___ SOURCE

# Numpy and Matplotlib essential

As suggested in one of the previous challenge, the library *numpy* is providing a very similar object than the list called *array*. The main difference is in the operation you can realise on it which are oriented towards computation. 

In this lesson we are going to learn a little more how to use this fundamental library to do any numerical analysis in Python.

Numpy extend the Python langage by providing new type (array, matrix, masked_array...), functions and method to realise efficient numerical calculation using Python.

The most basic numpy type is called *array*. The most basic array is a multi-dimensional object which contains numerical data.

[Numpy](http://www.numpy.org/) is **the** numerical library for Python. This library is too big to be taught in a day. That will be extremely boring and not useful at all. 

This library is at the base of all the other libraries used in science and data science: 

- [scipy](https://www.scipy.org/) Fundamental library for scientific computing (interation, optimisation...)
- [pandas](http://pandas.pydata.org/) data structure and data analysis tools
- [matplotlib](https://matplotlib.org/) Python 2D plotting

And more specialised one like:

- [astropy](http://www.astropy.org/) for the astronomy
- [h5py](https://www.h5py.org/) to interact with the HDF5 format
- [scikit-learn](http://scikit-learn.org/) for Machine Learning
- [TensorFlow](https://www.tensorflow.org) for Deep Learning

We are going to learn some of the basic command not seen in the first course using some of these libraries but keep in mind that we are just covering the basics so you can understand how to start using this library and hoping that will peak your interest enough.

______
___ DATA PROVIDED

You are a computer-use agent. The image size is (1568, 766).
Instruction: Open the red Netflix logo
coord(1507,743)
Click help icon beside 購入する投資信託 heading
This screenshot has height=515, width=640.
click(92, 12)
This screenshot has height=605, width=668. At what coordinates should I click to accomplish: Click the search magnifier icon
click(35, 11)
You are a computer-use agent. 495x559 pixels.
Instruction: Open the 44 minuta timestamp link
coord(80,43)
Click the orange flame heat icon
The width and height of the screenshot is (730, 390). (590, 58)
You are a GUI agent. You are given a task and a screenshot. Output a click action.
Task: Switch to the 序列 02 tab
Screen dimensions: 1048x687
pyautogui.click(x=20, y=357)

______
___ DATA PROVIDED

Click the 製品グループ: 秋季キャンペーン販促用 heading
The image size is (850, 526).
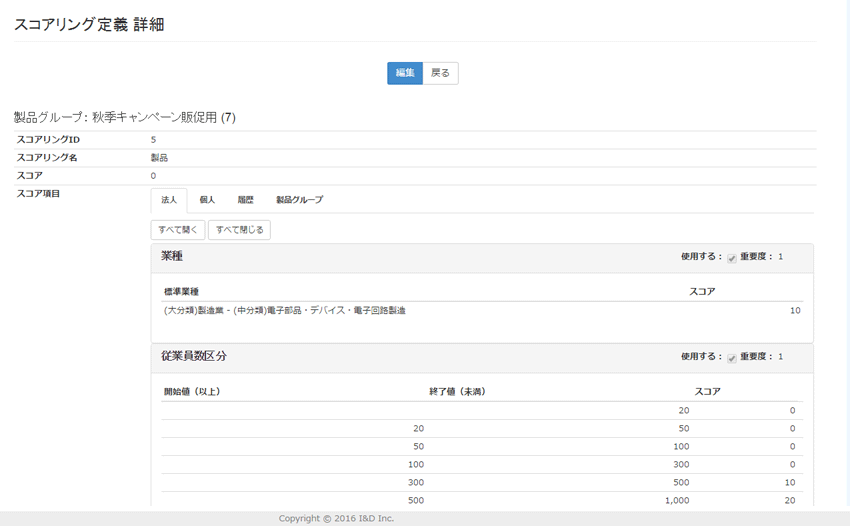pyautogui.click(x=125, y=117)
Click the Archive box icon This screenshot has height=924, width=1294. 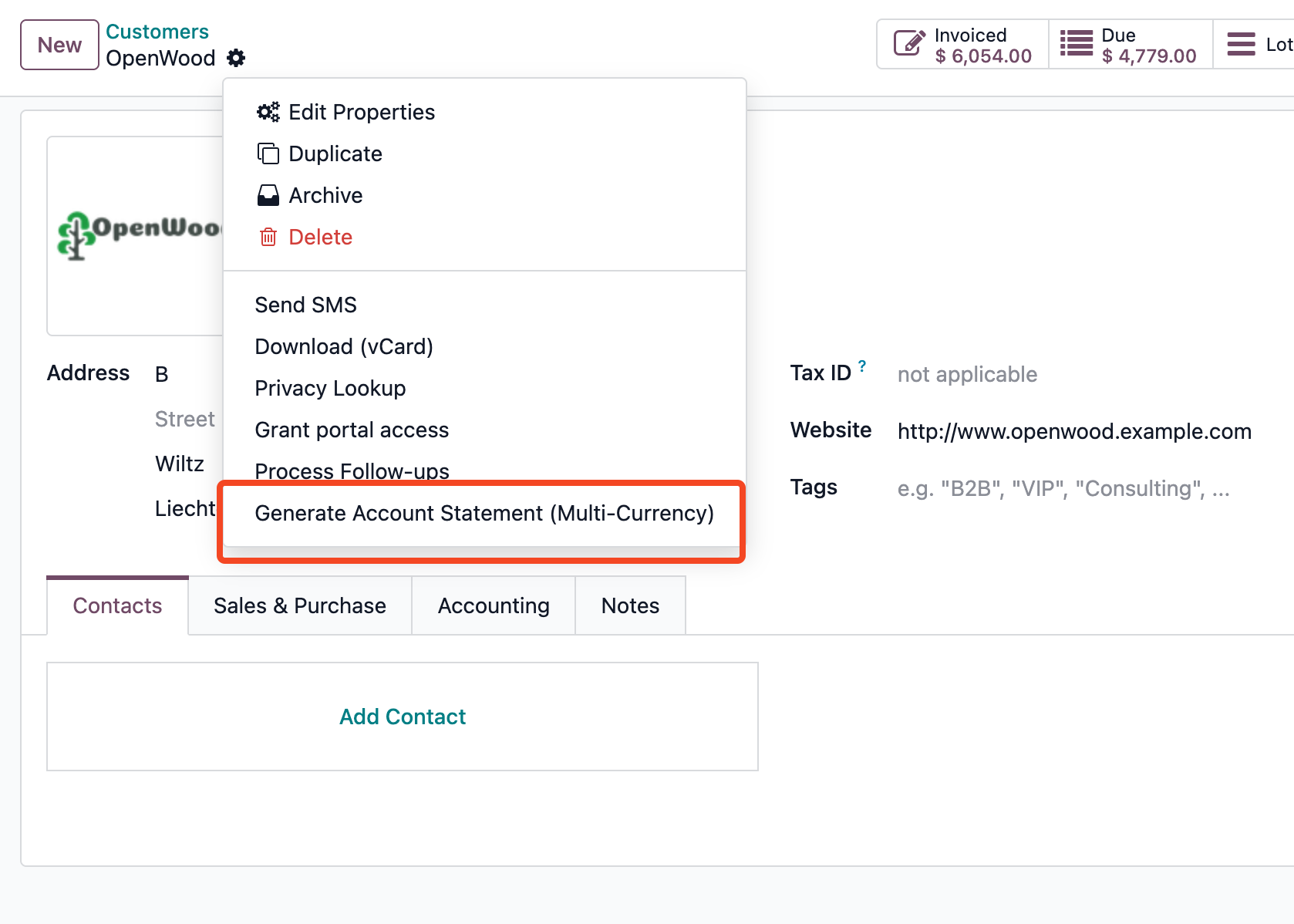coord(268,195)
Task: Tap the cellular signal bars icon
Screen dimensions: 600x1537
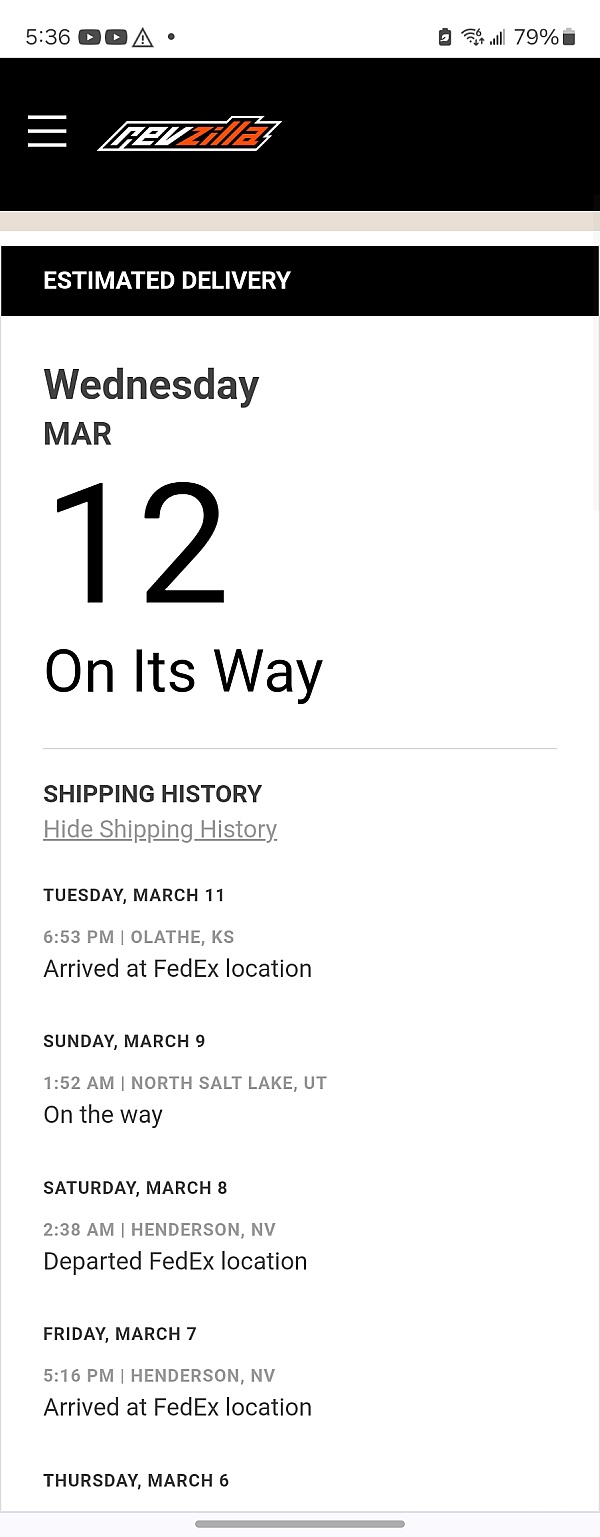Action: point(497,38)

______

DIRECTIONS: Retype the stretch of the Numpy lesson above from "As suggested in" through "contains numerical data." without changing any wording or punctuation.

SOLUTION TO THIS TASK:
As suggested in one of the previous challenge, the library *numpy* is providing a very similar object than the list called *array*. The main difference is in the operation you can realise on it which are oriented towards computation. 

In this lesson we are going to learn a little more how to use this fundamental library to do any numerical analysis in Python.

Numpy extend the Python langage by providing new type (array, matrix, masked_array...), functions and method to realise efficient numerical calculation using Python.

The most basic numpy type is called *array*. The most basic array is a multi-dimensional object which contains numerical data.